» GIVEN TASK A
Using the Babylonian Exile passage below, state for each statement whether it agrees with the passage: (i) the passage says works of five Christian authors will be discussed, (ii) Petrarch represents the Reformation, (iii) Psalm 137 is cited as a poetical text. Answer yes or no for each and quote the deciding words of the passage.

» TEXT SEGMENT
********
In cases where the Hebrew Bible provides the source texts, the situation is complicated. The Hebrew Bible is a collection of a variety of books, dating from diverging ages, belonging to different genres and with varying purposes. The motif of the Babylonian Exile has been discussed within narrative (e.g., 2 Kings 24–25), prophetic (e.g., Jeremiah 51) and poetical (e.g., Psalm 137) texts and from the perspectives of despair (e.g., Lamentations), hope (e.g., Deutero-Isaiah) and hindsight (e.g., Ezra). This diversity of texts makes the analysis of reutilization more complicated. On the other hand, it is one of the reasons that the Bible is still felt to be authoritative, after thousands of years, because it continues to give readers the opportunity to find texts that fit their particular needs and situations.
The aim of this chapter is to try to illustrate how writers, from different ages and in varying circumstances, selected texts relating to the Babylonian Exile from the Hebrew Bible, read them, gave new meaning to them and transformed them according to their particular needs and situation, by using them in a new textual context.
The first section will discuss the concept of intertextuality, as it has been developed during the last decades, the transforming aspect of intertextuality and the notion of appropriation, and finally two contrasting approaches of intertextuality. During the next sections, works of Christian authors will be discussed. The discussion will start with the use of the Babylonian motif in the Book of Revelation. As a biblical text, Revelation has it own authority and it has in its turn become a source for the Christian appropriation of the motif of Babylon.
Subsequently, works of four authors that stand in the Christian tradition will be discussed. The “source,” the Hebrew Bible, consists of a large variety of texts; this variety is reflected in the choice of Christian authors. Therefore, texts have been selected from different periods in time, dating from Antiquity (Augustine), through the Middle Ages (Petrarch), the Reformation (Luther), up until the twentieth century (Cannegieter). The selection contains texts of systematical-theological, polemical and pastoral character, texts that aim to explain or actualize the biblical text and texts that make use of the biblical motif of the Exile more loosely.
********
» TASK INPUT
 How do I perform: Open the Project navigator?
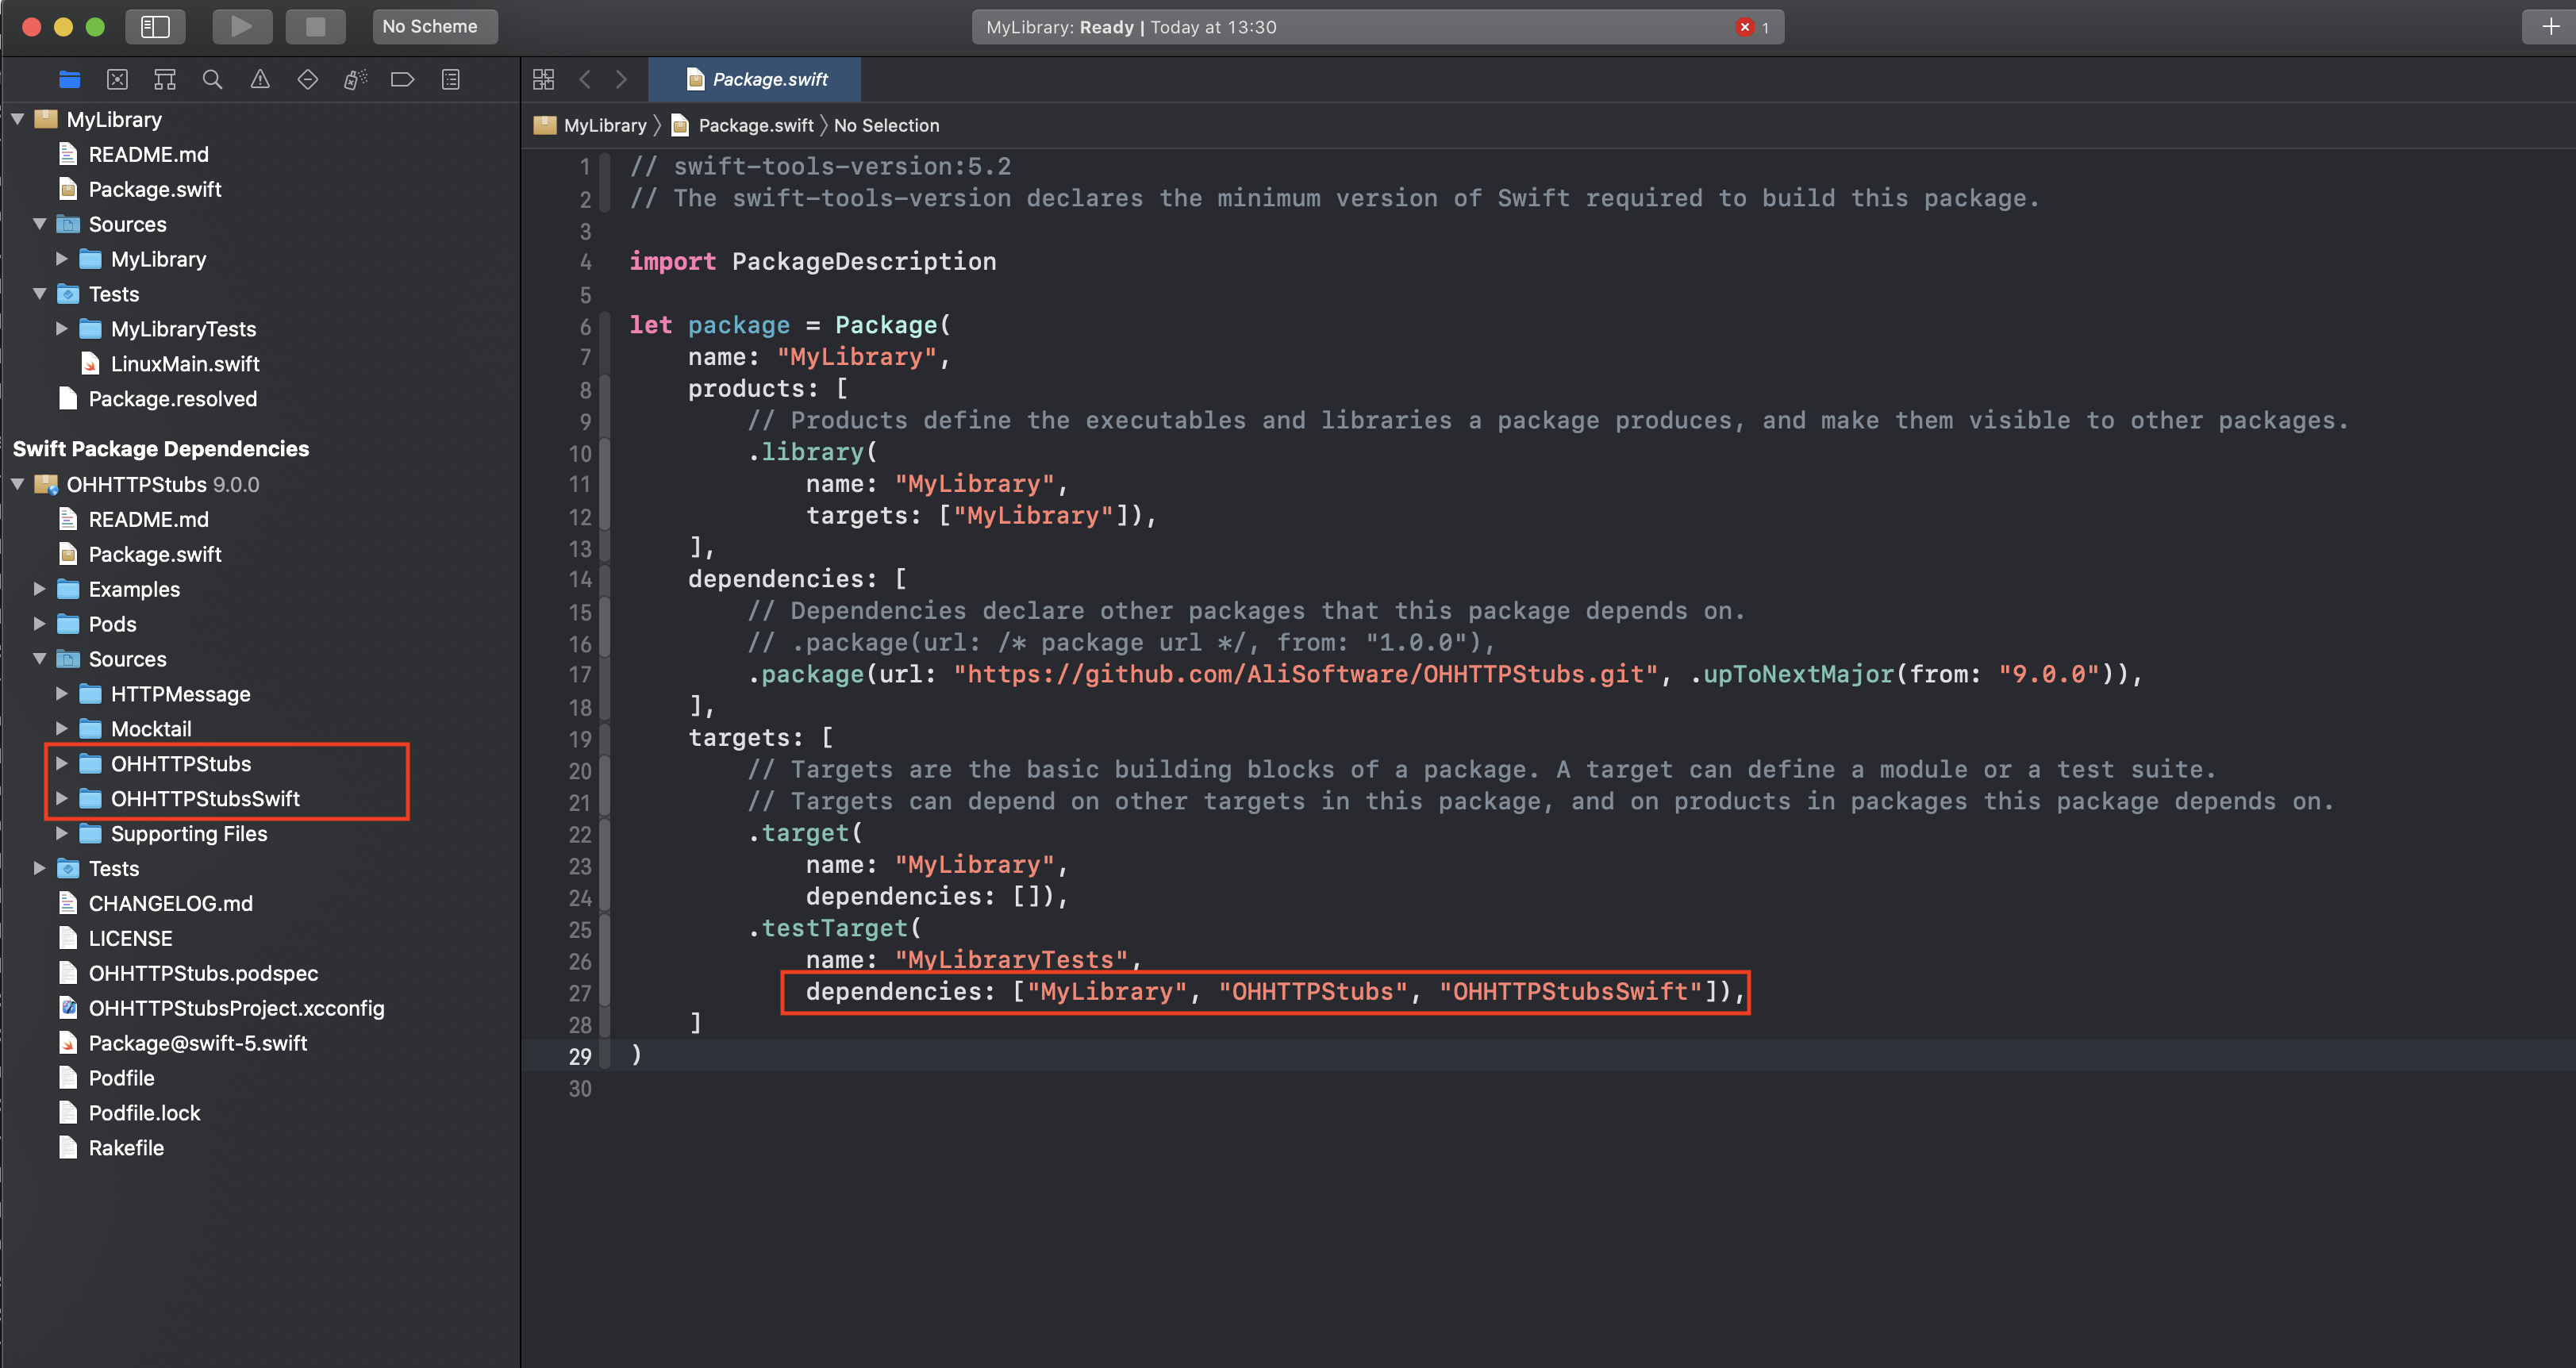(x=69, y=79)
********
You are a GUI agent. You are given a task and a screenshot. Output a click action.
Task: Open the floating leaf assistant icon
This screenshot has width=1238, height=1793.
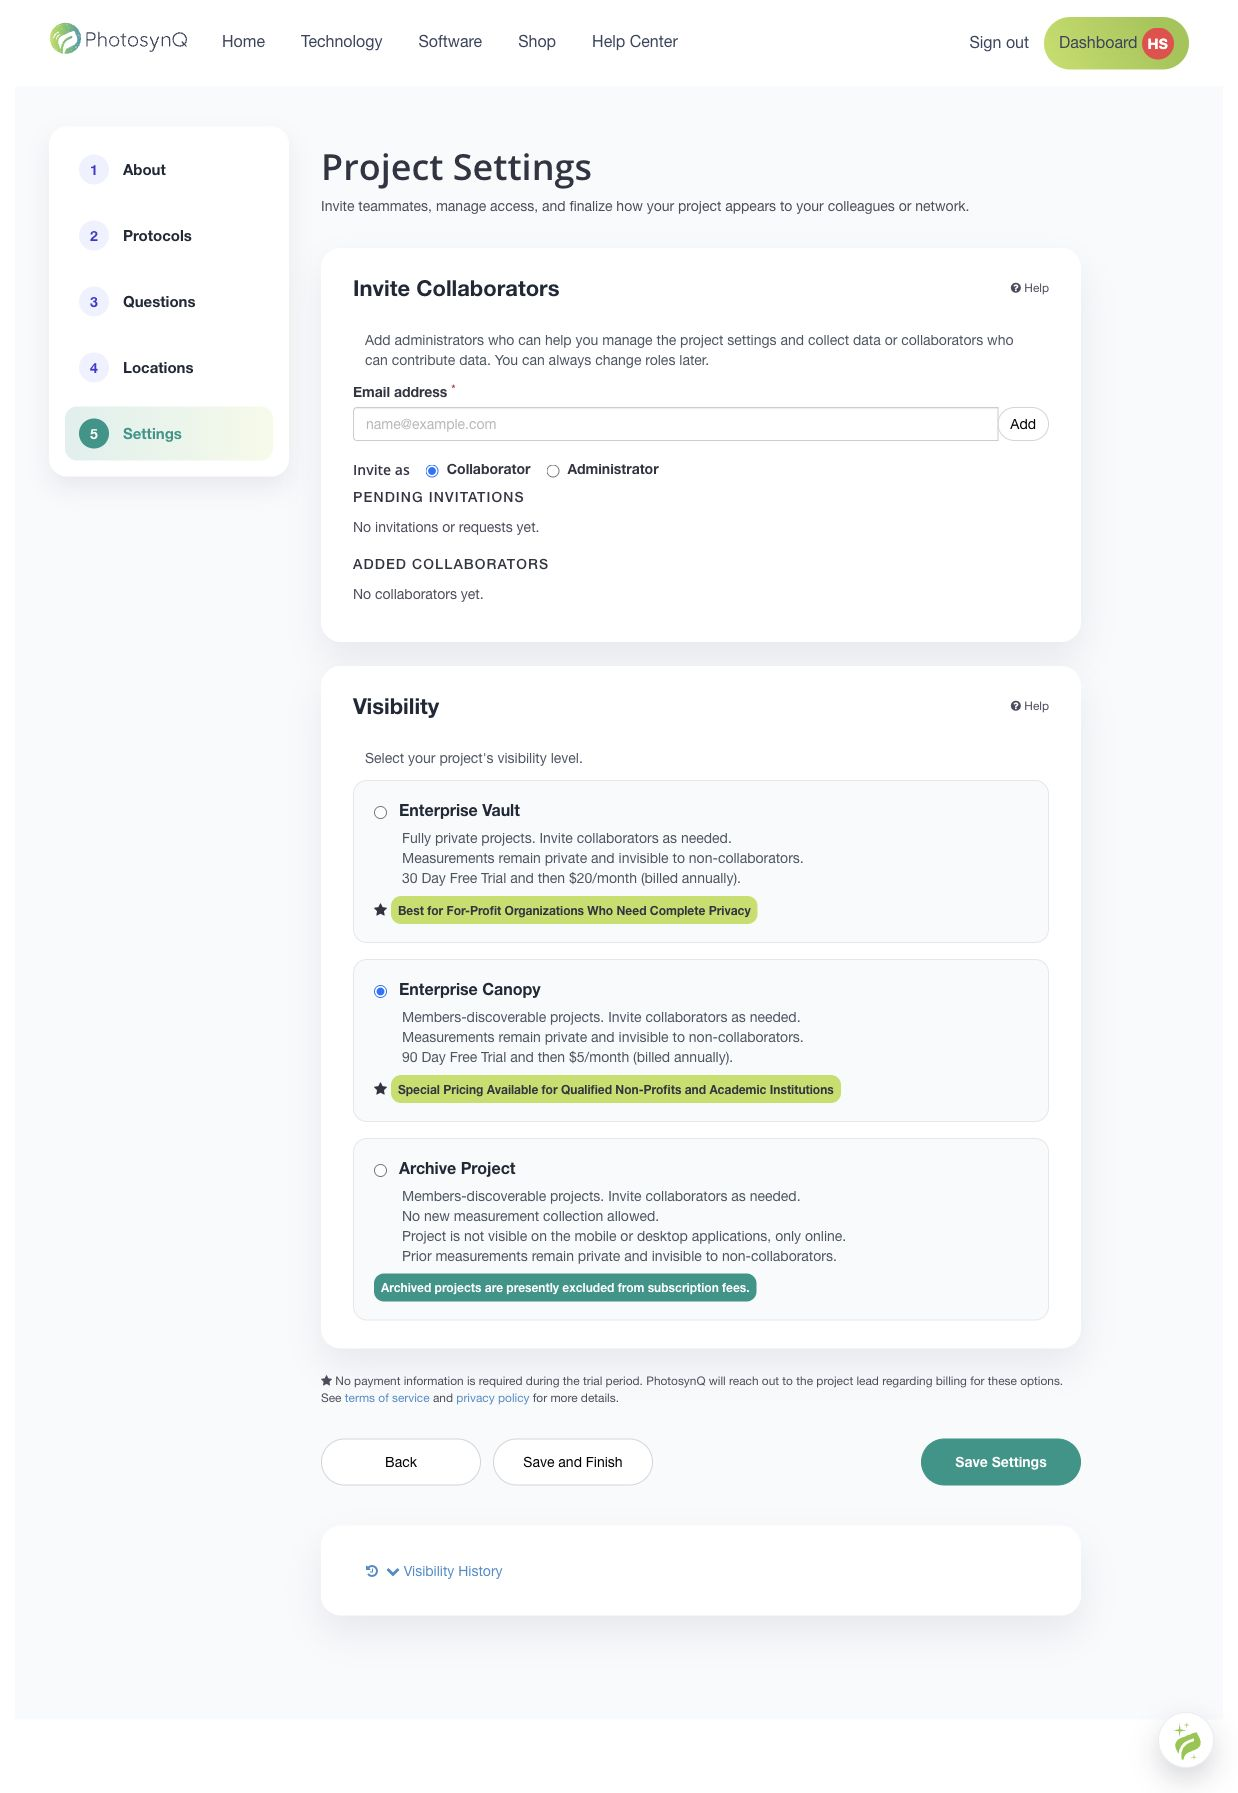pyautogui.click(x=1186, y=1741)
********
» GIVEN TASK B
Scale the entries by 2.3. Reproduce everything from the line containing "You are a GUI" down to the line containing "pyautogui.click(x=1186, y=1741)", both included and requests kept, but multiply each click coordinate in the answers by 2.3, round to whole numbers with halves going up, give only these lines, and leave out the pictures.

» FINAL ANSWER A
(i) No: "works of four authors that stand in the Christian tradition will be discussed"
(ii) No: "the Reformation (Luther)"
(iii) Yes: "poetical (e.g., Psalm 137)"

» FINAL ANSWER B
You are a GUI agent. You are given a task and a screenshot. Output a click action.
Task: Open the floating leaf assistant icon
This screenshot has width=1238, height=1793.
pyautogui.click(x=2728, y=4004)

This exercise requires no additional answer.